So we had a node go down two nights ago, and it took the better part of a day to get it back up. I'm still learning so I'm not familiar with the repair options, but based on the article here: http://www.datastax.com/dev/blog/repair-service-opsc4
Can I just enable the repair service? Does this eliminate the need to run nodetool repair manually which is a pain because its manual, and apparently can be quite I/O intensive which gives me a lot of concern.
Also, assuming this service works in the real world as described in the article can I be confident that starting the service with their suggested interval isn't going to cause performance issues?
Regular repairs
It is recommended that you run repair often on a weekly basis as an anti-entropy mechanism. You can run into issues (zombie data) if you are not running repair more frequently than your gc grace seconds setting and have a lot of tombstones.

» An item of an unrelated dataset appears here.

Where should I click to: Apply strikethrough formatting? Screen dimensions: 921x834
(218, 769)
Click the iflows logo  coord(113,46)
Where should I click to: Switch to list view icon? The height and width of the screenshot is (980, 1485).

Running repair service in real life
The short answer is yes. The repair service makes your life easier by automating this operation, it also slices the repair into small parts so as to flatten the workload and prevent you from experiencing resource contention and performance issues during repairs. It should work out of the box for most clusters, in some scenarios you may have to tweak some of the default settings. Useful levers include -- max_parallel_repairs, min_repair_time, snapshot_override
Bringing back a downed node
For this particular scenario where you know one node is about a day or so out of sync, I would expect your cluster to be under stress during the repair. Creating Merkel trees is CPU intensive and io intensive. The smaller slices that the repair service calculates should help ease this process.